▶ **Required action**: Would you print out every entry exactly as given?

▶ **Exercise inputs**:
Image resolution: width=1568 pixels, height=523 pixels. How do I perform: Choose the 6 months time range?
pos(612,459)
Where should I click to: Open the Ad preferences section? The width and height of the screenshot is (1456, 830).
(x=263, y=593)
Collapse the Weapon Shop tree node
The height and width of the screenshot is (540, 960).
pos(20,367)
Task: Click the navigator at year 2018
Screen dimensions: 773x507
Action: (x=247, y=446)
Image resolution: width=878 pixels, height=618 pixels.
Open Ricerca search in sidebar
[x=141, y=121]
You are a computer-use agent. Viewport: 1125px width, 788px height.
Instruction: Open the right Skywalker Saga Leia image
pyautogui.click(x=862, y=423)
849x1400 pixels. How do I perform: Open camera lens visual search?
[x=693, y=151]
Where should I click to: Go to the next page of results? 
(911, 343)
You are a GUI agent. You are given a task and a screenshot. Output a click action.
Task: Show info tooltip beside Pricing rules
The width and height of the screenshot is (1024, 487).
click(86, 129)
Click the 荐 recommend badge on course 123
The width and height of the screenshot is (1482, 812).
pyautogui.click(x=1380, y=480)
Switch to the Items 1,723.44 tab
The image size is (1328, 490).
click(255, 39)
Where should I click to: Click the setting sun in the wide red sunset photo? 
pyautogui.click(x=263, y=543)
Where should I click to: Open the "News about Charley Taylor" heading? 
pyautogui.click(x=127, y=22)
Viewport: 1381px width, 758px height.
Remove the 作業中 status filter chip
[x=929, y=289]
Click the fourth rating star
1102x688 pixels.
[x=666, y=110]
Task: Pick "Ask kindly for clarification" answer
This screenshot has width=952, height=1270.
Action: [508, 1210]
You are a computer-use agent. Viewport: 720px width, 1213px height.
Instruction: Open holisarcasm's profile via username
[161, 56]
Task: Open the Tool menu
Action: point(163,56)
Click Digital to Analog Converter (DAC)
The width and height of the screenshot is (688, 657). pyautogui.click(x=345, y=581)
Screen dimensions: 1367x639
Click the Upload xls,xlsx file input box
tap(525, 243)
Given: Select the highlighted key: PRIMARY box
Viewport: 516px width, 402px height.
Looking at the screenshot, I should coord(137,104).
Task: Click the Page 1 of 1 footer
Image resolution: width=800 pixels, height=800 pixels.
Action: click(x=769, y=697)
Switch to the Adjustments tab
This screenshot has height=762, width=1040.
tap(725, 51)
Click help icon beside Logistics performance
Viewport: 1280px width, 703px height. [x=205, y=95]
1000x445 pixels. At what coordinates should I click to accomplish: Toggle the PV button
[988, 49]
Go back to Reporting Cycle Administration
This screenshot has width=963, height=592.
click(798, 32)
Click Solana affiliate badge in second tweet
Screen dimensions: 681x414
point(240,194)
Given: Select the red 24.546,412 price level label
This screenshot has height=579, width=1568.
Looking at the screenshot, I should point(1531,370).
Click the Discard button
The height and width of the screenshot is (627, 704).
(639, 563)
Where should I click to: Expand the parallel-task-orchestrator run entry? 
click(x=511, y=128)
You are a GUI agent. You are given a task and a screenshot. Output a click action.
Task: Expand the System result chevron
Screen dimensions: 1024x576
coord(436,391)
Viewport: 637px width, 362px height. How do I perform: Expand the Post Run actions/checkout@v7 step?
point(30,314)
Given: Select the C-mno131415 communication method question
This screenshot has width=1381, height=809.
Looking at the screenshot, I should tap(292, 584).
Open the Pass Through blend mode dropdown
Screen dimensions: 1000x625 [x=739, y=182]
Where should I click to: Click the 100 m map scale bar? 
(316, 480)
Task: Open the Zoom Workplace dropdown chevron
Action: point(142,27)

▶ **Output for this exercise**:
Image resolution: width=1568 pixels, height=523 pixels. How do I perform: Choose the 6 months time range?
pos(612,459)
Where should I click to: Open the Ad preferences section? The width and height of the screenshot is (1456, 830).
(x=263, y=593)
Collapse the Weapon Shop tree node
The height and width of the screenshot is (540, 960).
pos(20,367)
Task: Click the navigator at year 2018
Screen dimensions: 773x507
Action: (x=247, y=446)
Image resolution: width=878 pixels, height=618 pixels.
Open Ricerca search in sidebar
[x=141, y=121]
You are a computer-use agent. Viewport: 1125px width, 788px height.
Instruction: Open the right Skywalker Saga Leia image
pyautogui.click(x=862, y=423)
849x1400 pixels. How do I perform: Open camera lens visual search?
[x=693, y=151]
Where should I click to: Go to the next page of results? 
(911, 343)
You are a GUI agent. You are given a task and a screenshot. Output a click action.
Task: Show info tooltip beside Pricing rules
The width and height of the screenshot is (1024, 487).
click(86, 129)
Click the 荐 recommend badge on course 123
The width and height of the screenshot is (1482, 812).
pyautogui.click(x=1380, y=480)
Switch to the Items 1,723.44 tab
The image size is (1328, 490).
click(255, 39)
Where should I click to: Click the setting sun in the wide red sunset photo? 
pyautogui.click(x=263, y=543)
Where should I click to: Open the "News about Charley Taylor" heading? 
pyautogui.click(x=127, y=22)
Viewport: 1381px width, 758px height.
Remove the 作業中 status filter chip
[x=929, y=289]
Click the fourth rating star
1102x688 pixels.
[x=666, y=110]
Task: Pick "Ask kindly for clarification" answer
This screenshot has width=952, height=1270.
Action: [508, 1210]
You are a computer-use agent. Viewport: 720px width, 1213px height.
Instruction: Open holisarcasm's profile via username
[161, 56]
Task: Open the Tool menu
Action: point(163,56)
Click Digital to Analog Converter (DAC)
The width and height of the screenshot is (688, 657). pyautogui.click(x=345, y=581)
Screen dimensions: 1367x639
Click the Upload xls,xlsx file input box
tap(525, 243)
Given: Select the highlighted key: PRIMARY box
Viewport: 516px width, 402px height.
Looking at the screenshot, I should coord(137,104).
Task: Click the Page 1 of 1 footer
Image resolution: width=800 pixels, height=800 pixels.
Action: click(x=769, y=697)
Switch to the Adjustments tab
This screenshot has height=762, width=1040.
tap(725, 51)
Click help icon beside Logistics performance
Viewport: 1280px width, 703px height. [x=205, y=95]
1000x445 pixels. At what coordinates should I click to accomplish: Toggle the PV button
[988, 49]
Go back to Reporting Cycle Administration
This screenshot has width=963, height=592.
click(798, 32)
Click Solana affiliate badge in second tweet
Screen dimensions: 681x414
point(240,194)
Given: Select the red 24.546,412 price level label
This screenshot has height=579, width=1568.
Looking at the screenshot, I should point(1531,370).
Click the Discard button
The height and width of the screenshot is (627, 704).
(639, 563)
Where should I click to: Expand the parallel-task-orchestrator run entry? 
click(x=511, y=128)
You are a GUI agent. You are given a task and a screenshot. Output a click action.
Task: Expand the System result chevron
Screen dimensions: 1024x576
coord(436,391)
Viewport: 637px width, 362px height. How do I perform: Expand the Post Run actions/checkout@v7 step?
point(30,314)
Given: Select the C-mno131415 communication method question
This screenshot has width=1381, height=809.
Looking at the screenshot, I should tap(292, 584).
Open the Pass Through blend mode dropdown
Screen dimensions: 1000x625 [x=739, y=182]
Where should I click to: Click the 100 m map scale bar? 
(316, 480)
Task: Open the Zoom Workplace dropdown chevron
Action: point(142,27)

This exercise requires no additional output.